• _Exercise_
For the data below, tally how many lines contain "Word" and answer only with that tally.

----------------

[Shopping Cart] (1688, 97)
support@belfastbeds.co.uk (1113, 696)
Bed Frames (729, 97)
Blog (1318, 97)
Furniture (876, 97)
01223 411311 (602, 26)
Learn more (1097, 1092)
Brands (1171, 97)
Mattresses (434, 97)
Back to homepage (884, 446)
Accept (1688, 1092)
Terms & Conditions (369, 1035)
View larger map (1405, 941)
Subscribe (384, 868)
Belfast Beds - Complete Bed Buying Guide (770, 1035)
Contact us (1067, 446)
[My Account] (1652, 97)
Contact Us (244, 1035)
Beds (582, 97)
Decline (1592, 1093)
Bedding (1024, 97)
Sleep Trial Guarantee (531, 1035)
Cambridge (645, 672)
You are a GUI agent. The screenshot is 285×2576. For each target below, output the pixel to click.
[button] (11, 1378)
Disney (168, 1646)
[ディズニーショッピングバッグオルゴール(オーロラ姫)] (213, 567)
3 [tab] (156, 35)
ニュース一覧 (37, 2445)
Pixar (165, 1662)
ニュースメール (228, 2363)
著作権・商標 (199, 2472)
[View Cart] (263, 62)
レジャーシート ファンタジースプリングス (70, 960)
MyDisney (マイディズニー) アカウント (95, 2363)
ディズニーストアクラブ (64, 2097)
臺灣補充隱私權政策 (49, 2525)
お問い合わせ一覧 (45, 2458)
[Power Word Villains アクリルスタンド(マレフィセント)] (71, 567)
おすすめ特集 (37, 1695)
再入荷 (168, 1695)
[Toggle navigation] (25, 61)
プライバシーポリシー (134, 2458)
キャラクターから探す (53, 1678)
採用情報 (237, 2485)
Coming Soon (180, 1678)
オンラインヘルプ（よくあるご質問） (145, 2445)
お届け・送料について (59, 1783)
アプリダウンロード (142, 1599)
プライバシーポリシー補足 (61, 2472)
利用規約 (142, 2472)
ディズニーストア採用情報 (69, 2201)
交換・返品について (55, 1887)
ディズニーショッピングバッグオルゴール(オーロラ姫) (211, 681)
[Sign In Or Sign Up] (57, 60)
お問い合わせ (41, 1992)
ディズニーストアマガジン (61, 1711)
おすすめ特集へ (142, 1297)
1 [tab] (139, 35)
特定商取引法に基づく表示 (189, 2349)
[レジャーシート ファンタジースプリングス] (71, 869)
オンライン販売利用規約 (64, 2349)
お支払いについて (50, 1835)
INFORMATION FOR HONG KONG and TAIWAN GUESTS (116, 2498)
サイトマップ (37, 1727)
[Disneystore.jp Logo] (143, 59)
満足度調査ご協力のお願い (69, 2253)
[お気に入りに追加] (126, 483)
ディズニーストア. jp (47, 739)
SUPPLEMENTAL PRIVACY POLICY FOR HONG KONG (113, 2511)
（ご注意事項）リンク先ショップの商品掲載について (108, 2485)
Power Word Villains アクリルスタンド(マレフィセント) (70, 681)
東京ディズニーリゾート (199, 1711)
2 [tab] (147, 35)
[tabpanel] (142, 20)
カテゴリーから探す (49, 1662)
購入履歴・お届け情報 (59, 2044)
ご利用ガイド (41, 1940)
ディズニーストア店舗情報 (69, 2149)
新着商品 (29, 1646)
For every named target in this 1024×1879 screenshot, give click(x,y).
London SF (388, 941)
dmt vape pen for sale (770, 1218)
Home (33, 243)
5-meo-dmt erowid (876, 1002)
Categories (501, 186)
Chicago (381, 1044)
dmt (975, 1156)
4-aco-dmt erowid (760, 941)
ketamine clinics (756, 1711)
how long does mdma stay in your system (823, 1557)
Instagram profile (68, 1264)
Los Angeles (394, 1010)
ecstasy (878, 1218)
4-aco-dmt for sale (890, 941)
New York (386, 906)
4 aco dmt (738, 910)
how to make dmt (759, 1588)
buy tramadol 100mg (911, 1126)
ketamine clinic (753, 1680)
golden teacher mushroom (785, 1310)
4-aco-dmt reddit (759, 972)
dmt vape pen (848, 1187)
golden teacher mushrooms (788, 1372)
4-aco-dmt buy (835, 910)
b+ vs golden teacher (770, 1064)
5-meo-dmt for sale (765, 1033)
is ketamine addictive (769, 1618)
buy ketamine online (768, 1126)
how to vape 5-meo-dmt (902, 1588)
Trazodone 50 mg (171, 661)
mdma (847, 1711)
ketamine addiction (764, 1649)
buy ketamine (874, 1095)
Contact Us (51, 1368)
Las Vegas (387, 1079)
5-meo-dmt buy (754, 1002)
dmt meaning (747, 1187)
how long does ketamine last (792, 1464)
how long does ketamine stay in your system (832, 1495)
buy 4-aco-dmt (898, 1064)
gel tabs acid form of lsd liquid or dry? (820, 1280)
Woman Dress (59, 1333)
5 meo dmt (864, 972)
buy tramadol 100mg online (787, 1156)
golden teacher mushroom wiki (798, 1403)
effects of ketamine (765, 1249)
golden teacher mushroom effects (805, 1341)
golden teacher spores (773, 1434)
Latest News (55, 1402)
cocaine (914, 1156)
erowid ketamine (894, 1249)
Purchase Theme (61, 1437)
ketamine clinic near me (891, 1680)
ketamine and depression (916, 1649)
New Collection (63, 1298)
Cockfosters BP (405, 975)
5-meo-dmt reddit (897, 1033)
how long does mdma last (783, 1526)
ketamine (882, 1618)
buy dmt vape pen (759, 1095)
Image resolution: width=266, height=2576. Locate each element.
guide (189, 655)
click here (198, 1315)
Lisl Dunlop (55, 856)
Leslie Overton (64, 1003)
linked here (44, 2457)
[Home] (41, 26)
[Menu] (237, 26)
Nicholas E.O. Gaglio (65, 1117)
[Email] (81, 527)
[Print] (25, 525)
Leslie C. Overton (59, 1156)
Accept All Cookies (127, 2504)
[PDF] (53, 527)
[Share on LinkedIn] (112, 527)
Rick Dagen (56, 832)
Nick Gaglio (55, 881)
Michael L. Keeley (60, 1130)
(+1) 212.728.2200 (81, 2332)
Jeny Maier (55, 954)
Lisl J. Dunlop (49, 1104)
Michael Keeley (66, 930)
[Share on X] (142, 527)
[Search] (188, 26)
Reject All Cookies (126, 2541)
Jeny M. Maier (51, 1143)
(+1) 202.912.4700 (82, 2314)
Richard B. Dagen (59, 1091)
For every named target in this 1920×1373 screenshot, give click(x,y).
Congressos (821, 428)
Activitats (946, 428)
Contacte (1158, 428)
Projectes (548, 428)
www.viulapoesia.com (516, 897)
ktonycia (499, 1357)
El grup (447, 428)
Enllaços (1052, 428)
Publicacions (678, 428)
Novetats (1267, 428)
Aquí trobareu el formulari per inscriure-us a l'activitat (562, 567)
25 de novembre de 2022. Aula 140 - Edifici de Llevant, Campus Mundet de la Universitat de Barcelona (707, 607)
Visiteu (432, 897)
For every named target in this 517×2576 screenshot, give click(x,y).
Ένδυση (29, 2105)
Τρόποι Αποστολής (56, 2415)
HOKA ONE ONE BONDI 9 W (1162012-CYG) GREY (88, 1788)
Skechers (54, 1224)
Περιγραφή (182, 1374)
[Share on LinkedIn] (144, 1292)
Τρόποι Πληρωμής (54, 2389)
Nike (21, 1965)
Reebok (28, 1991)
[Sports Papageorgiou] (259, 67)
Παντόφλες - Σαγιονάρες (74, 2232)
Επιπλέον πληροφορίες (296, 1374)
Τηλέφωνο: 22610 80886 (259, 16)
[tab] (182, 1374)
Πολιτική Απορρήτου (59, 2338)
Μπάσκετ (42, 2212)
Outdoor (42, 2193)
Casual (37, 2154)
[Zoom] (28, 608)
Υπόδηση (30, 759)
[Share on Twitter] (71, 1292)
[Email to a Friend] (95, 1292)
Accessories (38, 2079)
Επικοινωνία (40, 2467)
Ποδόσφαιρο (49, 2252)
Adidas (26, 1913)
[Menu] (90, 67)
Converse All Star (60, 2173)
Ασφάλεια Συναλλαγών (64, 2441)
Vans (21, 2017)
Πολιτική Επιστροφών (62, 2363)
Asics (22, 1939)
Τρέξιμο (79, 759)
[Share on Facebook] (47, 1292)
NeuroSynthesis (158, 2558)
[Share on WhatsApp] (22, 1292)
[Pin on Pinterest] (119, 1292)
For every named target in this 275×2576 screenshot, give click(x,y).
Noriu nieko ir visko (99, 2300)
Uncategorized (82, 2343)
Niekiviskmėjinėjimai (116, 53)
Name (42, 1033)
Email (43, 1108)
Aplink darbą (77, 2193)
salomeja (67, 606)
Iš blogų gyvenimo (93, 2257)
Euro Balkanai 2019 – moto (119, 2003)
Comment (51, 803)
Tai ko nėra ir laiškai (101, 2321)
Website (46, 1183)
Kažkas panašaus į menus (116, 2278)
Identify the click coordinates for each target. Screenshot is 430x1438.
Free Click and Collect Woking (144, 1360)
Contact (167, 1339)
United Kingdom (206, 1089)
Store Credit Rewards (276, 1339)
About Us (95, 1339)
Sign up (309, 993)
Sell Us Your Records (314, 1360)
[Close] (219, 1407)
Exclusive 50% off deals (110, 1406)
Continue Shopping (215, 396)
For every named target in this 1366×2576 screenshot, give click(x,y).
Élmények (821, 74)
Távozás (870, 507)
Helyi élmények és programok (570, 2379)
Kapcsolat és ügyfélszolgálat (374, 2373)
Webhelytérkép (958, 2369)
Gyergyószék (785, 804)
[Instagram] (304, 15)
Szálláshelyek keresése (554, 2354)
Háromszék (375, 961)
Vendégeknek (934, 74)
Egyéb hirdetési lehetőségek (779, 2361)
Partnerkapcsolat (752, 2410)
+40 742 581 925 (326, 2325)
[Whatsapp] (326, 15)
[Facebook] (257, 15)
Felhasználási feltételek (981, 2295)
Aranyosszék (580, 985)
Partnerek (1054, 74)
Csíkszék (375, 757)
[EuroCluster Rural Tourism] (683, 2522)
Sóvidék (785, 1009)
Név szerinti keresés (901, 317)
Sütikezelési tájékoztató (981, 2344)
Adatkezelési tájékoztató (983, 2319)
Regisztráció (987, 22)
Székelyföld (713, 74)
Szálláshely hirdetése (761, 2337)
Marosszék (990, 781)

----------------

• _Completed task_
2